[DATA RECORDS Boundary: Start]

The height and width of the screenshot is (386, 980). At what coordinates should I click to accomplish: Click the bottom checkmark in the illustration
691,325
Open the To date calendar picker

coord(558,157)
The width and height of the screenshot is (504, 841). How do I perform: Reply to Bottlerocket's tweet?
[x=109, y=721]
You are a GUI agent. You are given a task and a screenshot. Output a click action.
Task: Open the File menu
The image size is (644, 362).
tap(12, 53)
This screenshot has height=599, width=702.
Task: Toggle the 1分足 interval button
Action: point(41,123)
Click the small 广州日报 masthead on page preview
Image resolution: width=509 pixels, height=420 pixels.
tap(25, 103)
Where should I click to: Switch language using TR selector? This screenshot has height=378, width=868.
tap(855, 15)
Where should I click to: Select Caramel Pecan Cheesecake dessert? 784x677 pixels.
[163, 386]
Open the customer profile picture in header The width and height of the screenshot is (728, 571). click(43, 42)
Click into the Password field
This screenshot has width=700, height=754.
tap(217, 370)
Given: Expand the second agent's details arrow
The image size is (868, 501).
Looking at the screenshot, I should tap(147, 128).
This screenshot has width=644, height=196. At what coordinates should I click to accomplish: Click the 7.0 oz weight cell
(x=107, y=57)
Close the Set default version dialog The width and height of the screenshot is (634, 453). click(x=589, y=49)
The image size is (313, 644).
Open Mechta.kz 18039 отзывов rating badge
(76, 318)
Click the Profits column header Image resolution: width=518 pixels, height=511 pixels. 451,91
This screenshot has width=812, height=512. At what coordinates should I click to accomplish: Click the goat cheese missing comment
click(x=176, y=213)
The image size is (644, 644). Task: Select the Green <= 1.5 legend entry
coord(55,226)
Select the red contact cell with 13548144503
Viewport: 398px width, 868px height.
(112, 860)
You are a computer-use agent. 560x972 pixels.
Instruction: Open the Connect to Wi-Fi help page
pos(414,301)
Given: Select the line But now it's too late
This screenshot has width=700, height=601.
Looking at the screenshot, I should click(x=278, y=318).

[DATA RECORDS Boundary: End]

_WHAT YOU HAVE TO DO_.
In the entries above, the lines between the one holding "The width and height of the screenshot is (504, 841)." and the one holding "Task: Open the File menu", inclusive, are to be printed exactly as written, and those alone.

_SOLUTION BELOW_.
The width and height of the screenshot is (504, 841). How do I perform: Reply to Bottlerocket's tweet?
[x=109, y=721]
You are a GUI agent. You are given a task and a screenshot. Output a click action.
Task: Open the File menu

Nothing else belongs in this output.